Demand peaked at 24,728 MW on Monday, Jan. 21, exceeding the 90/10 day-ahead forecast, she said. The demand for energy reflected peak temperatures across the New York Control Area of 8.8 degrees Fahrenheit, which came in very close to the forecast. The minimums experienced were 3 F in Syracuse, 0 F in Albany and 6 F in New York City.

“This was the first time [this winter] we had the cold extend all the way into the downstate regions,” she said. On Jan. 21, the ISO saw about 700 MW of derates because of fuel-related issues and an additional 160 MW from other cold weather issues, Nelson said.

Consolidated Edison, National Grid and other natural gas pipeline operators issued operational flow orders in advance.

The storm hitting as she spoke looked to be very similar to the one in mid-January, both in terms of projected peak load and the value of low temperatures across the state, Nelson said.

Committee Approves Repricing TCC Credit Requirement

The MC approved using the market clearing price to calculate the credit requirement for fixed-price transmission congestion contracts (TCCs), in accordance with Market Services Tariff Section 26.4.2.4.1.

Sheri Prevratil, NYISO manager of corporate credit, reiterated the case she made in persuading the Business Issues Committee earlier in January, which recommended the measure to the MC. (See NYISO Business Issues Committee Briefs: Jan. 16, 2019.)

Under the changes, the ISO will use $0 as the payment obligation portion of the requirement if the price calculated for the fixed-price TCC is less than $0. Otherwise it will continue to use the greater of the payment obligation or the credit holding requirement until receiving payment for the contract. The credit holding requirement is the greater of the auction TCC holding requirement, the fixed-price TCC holding requirement or the mark-to-market calculation.

“Essentially we’re just proposing to change the fixed-price TCC credit requirement to be in line with the holding requirement for auction TCCs,” Prevratil said.

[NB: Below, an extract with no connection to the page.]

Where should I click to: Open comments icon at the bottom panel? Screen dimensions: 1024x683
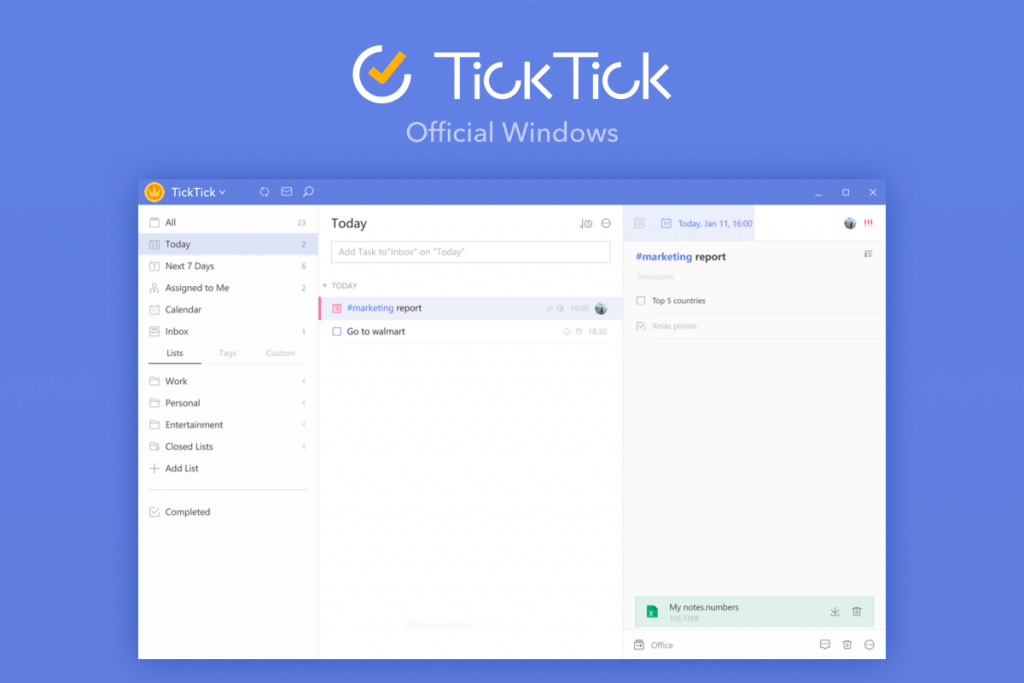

Asked whether stakeholders were adequately protected from the risk of a default like that of GreenHat Energy in PJM, Prevratil said, “Yes, in the end we will be covered more appropriately for these TCCs because the market clearing price will be used to better reflect the risk of the TCC instead of using the fixed price across the term of the TCC.” (See FERC OKs Key PJM Changes to Address GreenHat Default.)

If the change is approved by the Board of Directors in March, the ISO will file with FERC in April for deployment in June.